Crown Point takes down Lake Central
Updated: May 3, 2011 11:15PM
CROWN POINT — Down the left-field line, Crown Point’s players mobbed each other, laughed and exchanged high-fives, handed out a shaving-cream pie to hero Brett Bayer — it was a group that was suddenly happy, suddenly confident, suddenly dangerous.
Down the right-field line, Lake Central’s players meandered about, hands on their hips, mostly silent — it was a group that was suddenly humbled, suddenly concerned, suddenly vulnerable.
A lot can change in two days in the Duneland Conference.
Crown Point’s stunning come-from-behind 5-4 victory in eight innings against rival and top-ranked Lake Central and its ace, Jimmy McNamara, on Tuesday was as clear a sign as any that early season preconceptions are often misconceptions.
In the last two days, Crown Point — an afterthought after struggling early — has pulled off back-to-back comeback walk-off wins against Valparaiso and Lake Central to get back to the .500 mark at 7-7, 3-4.
“It feels good to win,” coach Steve Strayer said. “Especially when we haven’t been winning much.”
And in the last two days, Lake Central — an unstoppable, undefeated juggernaut bent on world domination, or at least a state championship — has suffered its first two losses of the season, to LaPorte and Crown Point.
“We’ve just been absolutely awful the last two days, and it starts with me and goes down through these guys,” LC coach Jeff Sandor said. “What’d we have, four hits? That’s 11 hits in the last 15 innings. That’s not going to get us anywhere.”

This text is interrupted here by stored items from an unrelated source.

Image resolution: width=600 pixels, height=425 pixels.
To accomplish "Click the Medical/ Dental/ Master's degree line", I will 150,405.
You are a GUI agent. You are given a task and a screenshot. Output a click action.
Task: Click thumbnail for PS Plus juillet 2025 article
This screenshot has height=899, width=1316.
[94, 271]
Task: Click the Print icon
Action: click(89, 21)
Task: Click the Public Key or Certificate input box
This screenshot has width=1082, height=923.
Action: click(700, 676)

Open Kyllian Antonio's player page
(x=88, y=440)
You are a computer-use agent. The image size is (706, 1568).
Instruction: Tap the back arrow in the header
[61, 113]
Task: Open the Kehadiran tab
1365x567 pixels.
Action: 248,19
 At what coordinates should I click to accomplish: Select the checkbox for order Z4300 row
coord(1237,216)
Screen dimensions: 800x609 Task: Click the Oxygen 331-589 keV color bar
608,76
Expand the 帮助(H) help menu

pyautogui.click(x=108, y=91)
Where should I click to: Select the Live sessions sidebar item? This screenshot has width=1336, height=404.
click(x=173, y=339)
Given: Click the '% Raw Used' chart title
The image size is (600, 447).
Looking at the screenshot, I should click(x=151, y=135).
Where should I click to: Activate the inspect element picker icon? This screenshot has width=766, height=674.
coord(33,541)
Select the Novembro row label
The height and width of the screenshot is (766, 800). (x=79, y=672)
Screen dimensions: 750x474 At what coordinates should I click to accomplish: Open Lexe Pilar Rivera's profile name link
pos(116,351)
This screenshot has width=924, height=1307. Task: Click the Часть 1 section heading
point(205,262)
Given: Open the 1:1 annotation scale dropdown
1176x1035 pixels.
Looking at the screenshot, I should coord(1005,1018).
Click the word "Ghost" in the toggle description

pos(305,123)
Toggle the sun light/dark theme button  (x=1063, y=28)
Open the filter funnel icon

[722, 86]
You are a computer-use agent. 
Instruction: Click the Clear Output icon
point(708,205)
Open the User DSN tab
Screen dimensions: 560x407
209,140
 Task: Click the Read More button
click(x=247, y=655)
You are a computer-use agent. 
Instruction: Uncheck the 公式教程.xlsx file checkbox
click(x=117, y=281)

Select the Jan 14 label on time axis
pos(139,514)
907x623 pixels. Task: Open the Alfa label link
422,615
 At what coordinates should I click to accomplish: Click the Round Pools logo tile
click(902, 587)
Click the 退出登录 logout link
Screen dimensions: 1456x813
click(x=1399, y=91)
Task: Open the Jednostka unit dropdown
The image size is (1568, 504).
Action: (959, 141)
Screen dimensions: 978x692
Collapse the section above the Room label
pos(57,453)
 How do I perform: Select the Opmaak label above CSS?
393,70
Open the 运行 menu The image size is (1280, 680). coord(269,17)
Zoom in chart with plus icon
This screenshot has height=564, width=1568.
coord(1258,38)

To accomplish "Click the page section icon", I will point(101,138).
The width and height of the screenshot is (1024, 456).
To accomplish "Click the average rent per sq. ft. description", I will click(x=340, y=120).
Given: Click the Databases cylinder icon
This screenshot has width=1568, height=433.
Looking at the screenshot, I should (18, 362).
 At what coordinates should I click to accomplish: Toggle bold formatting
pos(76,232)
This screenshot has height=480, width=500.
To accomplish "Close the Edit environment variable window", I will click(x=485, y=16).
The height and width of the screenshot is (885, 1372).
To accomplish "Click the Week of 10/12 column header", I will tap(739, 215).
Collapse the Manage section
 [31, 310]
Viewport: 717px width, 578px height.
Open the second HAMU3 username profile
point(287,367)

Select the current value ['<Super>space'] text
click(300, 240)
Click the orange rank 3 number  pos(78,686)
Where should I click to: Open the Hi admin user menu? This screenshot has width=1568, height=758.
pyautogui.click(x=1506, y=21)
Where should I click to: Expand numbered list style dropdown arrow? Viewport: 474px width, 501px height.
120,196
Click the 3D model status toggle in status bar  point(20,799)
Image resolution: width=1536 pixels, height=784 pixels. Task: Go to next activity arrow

And there’s no time to sulk, no time to recover. LC (14-2, 5-2) has a game at Chesterton today, then Michigan City and Valparaiso on Thursday and Friday.
And Sandor — who doesn’t subscribe to the coachspeak cliché that losses and adversity can be beneficial in the long run — is worried.
“Yesterday, I felt completely confident,” Sandor said. “But the look I see in their eyes right now? I’m a little scared.”
Not Crown Point. Not after pulling off two wins in such fashion. A day after breaking a nearly four-game scoreless streak with a three-run seventh inning and a ninth-inning home run by Aaron Orosz, the Bulldogs pulled off some more magic on Tuesday.
Trailing 4-1 after four innings — thanks largely to dreadful defense (four errors), the Bulldogs were in danger of letting this one slip away in the top of the fifth. After starter Steve Lowe allowed a single to Chase Fieldhouse and then watched as Eddie Moldenhauer’s liner to left was misplayed into a two-base error, Strayer went to the bullpen, bringing in Alex Doppler.
He entered with runners at second and third and nobody out. A groundout, a fielder’s choice at home and a fly-out later, Crown Point was still in the game — and suddenly had some spring in its step.
“I just hoped to get a ground ball and I got two,” Doppler said. “Thankfully I have a great defense behind me. They made the plays.”
CP capitalized in the bottom of the fifth, getting to McNamara for three runs to tie the game. Zach Plesac’s two-run single scored Joe Hopman and Kevin Brunski. And after Plesac was thrown out at second trying to stretch it into a double, Jose Andrade tied the game with a solo home run to right field, sending the Bulldogs spilling out on to the field in celebration.
Doppler allowed just one baserunner in the next three innings, and the Bulldogs turned him into a winner in the bottom of the eighth. Andrade drew a walk from reliever Jordan Polito and was sacrificed to second by Jake Negele. Andrade isn’t the fastest runner around, and had Strayer had any pinch-runners available, Orosz’s ensuing double to right field would have given him two straight game-winning hits. Instead, it put runners at second and third wth one out for Bayer, who drilled a liner into center field to score Andrade with the winning run.
It was Bayer’s first-ever walk-off hit, and it earned him a face full of shaving cream after the game.
For Strayer, it’s particularly rewarding to see his players happy and confident. The Bulldogs have faced a brutal run of top pitchers — including Highland’s Jordan Minch (who they beat) to LaPorte’s Connor Podkul, Valparaiso’s Jerrick Suiter and the top two pitchers from second-ranked Cathedral in a doubleheader sweep on Saturday.
So seeing LC’s superb lefty McNamara (nine strikeouts, one walk in seven innings) was nothing new.
“We have good ballplayers, but I don’t think they thought they were good ballplayers after seeing the pitching we saw,” Strayer said. “We’re starting to realize that, ‘Hey, we’re actually pretty good.’ I think we’re starting to get some confidence, and that’s huge.”
Of course, the Bulldogs wouldn’t mind an easy win every now and then.
“I’d rather it not have to come down to this,” Bayer said. “I’d rather we blow some teams out. But we’ll take it. We’ll take any win we can get.”